Want else can I add to the soup?
This soup is perfectly amenable to lots of other ingredients. Here are a few ideas:
- Cubed butternut squash or cubed sweet potatoes: Throw them in with the sprig of thyme.
- Cubed potatoes: Have some that you want to use? Go for it! Just reduce the amount of pastina down to ½ cup instead.
- Soup greens: Spinach, kale, or escarole would work perfectly. Roughly chop them and add them in with the lemon juice and parsley.
- Peas: If you have frozen peas, add 1 cup with the lemon juice and parsley.
How to make the whole recipe
- Step 1: Make the stock and wipe out the pot.
- Step 2: Fry up the soup aromatics in batches. Add the bundle of thyme.
- Step 3: Pour in the stock and add the chopped turkey. Simmer until the vegetables are soft.
- Step 4: Finish it up! Add in the pastina and finish with parsley and lemon juice.
Hope you love this recipe as much as I did! If you have questions or comments, please drop me a line in the comments!
Leftover Turkey Soup
- Large stockpot
- Fine mesh sieve
Stock (optional to make; can use chicken broth instead):
- 1 turkey carcass
- 1 tablespoon extra virgin olive oil
- 1 yellow onion, peeled and diced
- 4 carrots, peeled and diced
- 4 ribs celery, trimmed and diced
- 1 fennel bulb, trimmed, cored, and thinly sliced
- 5 cloves garlic, peeled and minced
- 5 sprigs thyme, bundled together with kitchen twine
- 6-7 cups prepared stock from above or use chicken broth
- 4 cups chopped or shredded leftover turkey; use in addition to any meat you pull off the turkey carcass
- ¾ cup pastina or ditalini
- 1 lemon, juiced
- ½ cup fresh parsley, minced
- Big pinch of fennel fronds, minced
- Crushed red pepper to taste
- Salt and pepper
Make the stock:
- Cover the turkey carcass in a large stockpot with 12 cups of water. You may need more depending on the size of the carcass. Try to immerse the bird with water, but if your pot isn’t big enough, it’s ok if the back bone sticks out a bit. Add a big pinch of salt to the water.

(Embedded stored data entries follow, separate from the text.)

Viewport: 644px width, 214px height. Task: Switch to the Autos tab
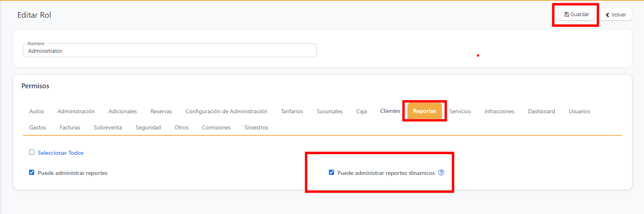37,111
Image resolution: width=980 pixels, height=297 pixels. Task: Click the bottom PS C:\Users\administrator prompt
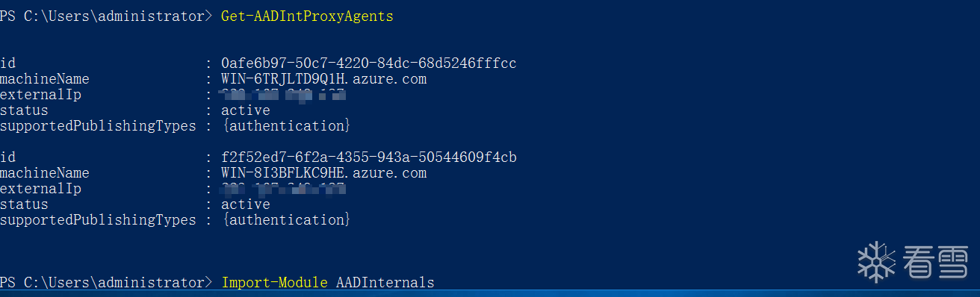(106, 282)
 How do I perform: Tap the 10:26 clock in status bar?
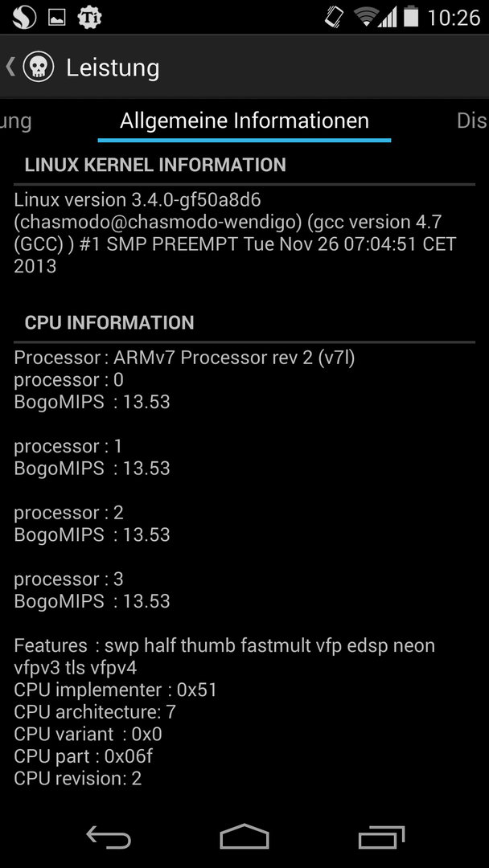pyautogui.click(x=454, y=18)
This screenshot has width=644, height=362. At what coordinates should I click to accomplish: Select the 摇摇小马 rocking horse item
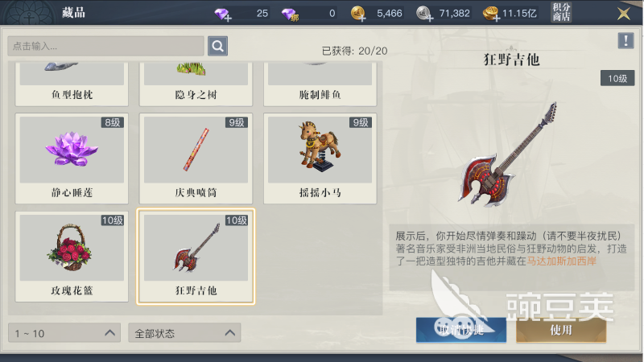coord(320,158)
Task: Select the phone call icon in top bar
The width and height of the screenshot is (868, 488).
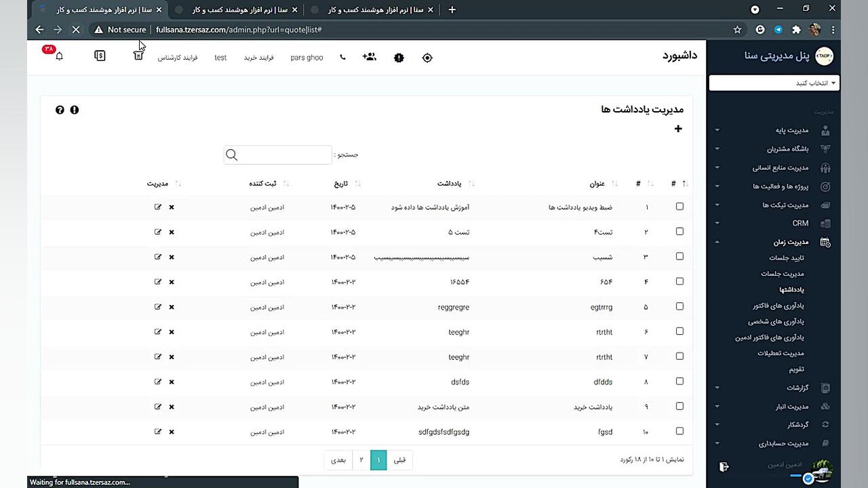Action: point(342,58)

- Bring to a boil and then simmer for 2-3 hours. You may wish to flip the bird once during simmering. The liquid should be reduced by almost half.

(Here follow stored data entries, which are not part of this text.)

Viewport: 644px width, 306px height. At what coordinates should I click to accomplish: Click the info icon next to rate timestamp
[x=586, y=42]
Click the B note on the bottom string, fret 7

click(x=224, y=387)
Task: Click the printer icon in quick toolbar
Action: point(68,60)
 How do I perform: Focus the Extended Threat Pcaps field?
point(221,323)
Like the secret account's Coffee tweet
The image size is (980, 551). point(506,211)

- Cover the pot (with foil, if the turkey is sticking out) and transfer to the refrigerator overnight.
- The next day, remove the carcass from the stock. Pick off any remaining meat and set it aside in a bowl to be added to the soup. Discard the carcass.
- If the stock is very gelatinous, place it on the heat over medium-high just until the gelatin melts, and the stock returns to a liquid. Turn off the heat and strain through a fine-mesh sieve.
- Give the pot a quick rinse and wipe it out. Return it to the stovetop.
Cook the soup aromatics:
- Heat 1 tablespoon olive oil over medium heat. Add the onion, carrots, celery, and fennel. Season with salt and pepper. Cook for 8-10 minutes.
- Add the garlic and cook for 1 minute until fragrant. Add the bundle of thyme.
Simmer the soup:
- Pour in the prepared stock and all of the chopped turkey. Add salt, pepper, and crushed red pepper. Bring to a boil. Reduce heat and simmer for 30 minutes. Remove and discard the thyme.
Finish the soup:
- Return the soup to a boil. Add the pastina and cook for 3-4 minutes. Taste and add salt and pepper.
- Finish the soup by adding parsley, fennel fronds, and lemon juice.
- Ladle the soup into bowls and serve with lemon wedges and minced parsley on the side. Enjoy!